It was one of those weeks. One of those that by the time it’s over, you feel as if you’ve been in a time warp and wondering what the heck happened. As crazy and weird as it was, the week was a learning experience, a wake up call and in some ways, pretty joyful:
~Early Monday morning, I took my husband to the emergency room; his headache had returned with a vengeance, with a fever, chills and a stiff neck. He was admitted to the hospital for meningitis and then given every available IV drug the pharmacy had to offer. Friends came out of the woodwork to help: my kids had someone to hang with and eat with, meals were delivered to our door, and I could divide my time between walking the hospital halls with my antsy husband (small hospital room + steroids is a tough combination) and being “Mom.”
~Tuesday night after my kids and I returned home from a pizza party and the hospital (respectively), my daughter discovered blood in our hamster’s cage. (We got a new critter after our first one died.) Alarmed, we went to investigate and my older son said,
Judah just bit me…and there are babies in there (the cage)!
So Judah is a “Judy.” Or rather, a Jaida, as my kids have decided.
~Oh, yes. The orange pee. Well, since Dad had meningitis, the four of us had to be on a short course of antibiotics in case his infection was bacterial. My kids got to take something called Rifampin, a capsule containing rusty-red powder that causes a fun party trick called “turning urine orange.” My kids were super-psyched about that and motivated to chug a suspension of rusty powder in water (none of my kids can swallow pills) because they could not wait to pee and see what appeared to be Orange Fanta in the toilet.

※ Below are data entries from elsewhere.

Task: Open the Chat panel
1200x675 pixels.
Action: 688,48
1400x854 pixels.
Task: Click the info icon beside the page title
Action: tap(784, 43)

So it’s been an interesting few days.
Until this week, understanding the inherent toll of having a sick family member was academic. When I worked in healthcare I spent time encouraging patients’ families to take a break but really didn’t understand what families were going through. However, I now know from personal experience that it is exhausting when a loved one is ill. As in, your brain goes kinda numb. As in, you shouldn’t be driving a car. As in, you blow up at your kids even though you know this is as hard on them as it is on you. Thank God my husband and I had help, wonderful help. I cannot begin to tell you how grateful I am to friends who came to our aid because I shudder to think what it would have been like without them. And we are lucky…my husband was only in the hospital two days and will fully recover; the patient and his family a couple rooms down from my husband are in for the long haul. The toll is much, much greater on them.
So this week was a true example of personal growth, and growth as a couple, for my husband and me. We were given an interesting 23rd wedding anniversary present.
And last night I broke my favorite coffee mug, darn it all. My parents bought the mug for me in Switzerland, at a “Heidi” museum. On it is a scene depicting the Heidi from the book of the same name, dancing in a meadow with the Alm Uncle and Peter and a herd of goats. I accidentally hit the handle on the kitchen counter and the handle broke into several pieces. Any other week, I would have been really broken up about it, and yes, I am disappointed, but I surprised myself by thinking:
Ok, it’s only a mug.
Perspective is a powerful thing. Add a little laser glue and the perfect spot on a display shelf and all is good.
And it’s really good to have Dad home, with his family, expanded by five hamster pups.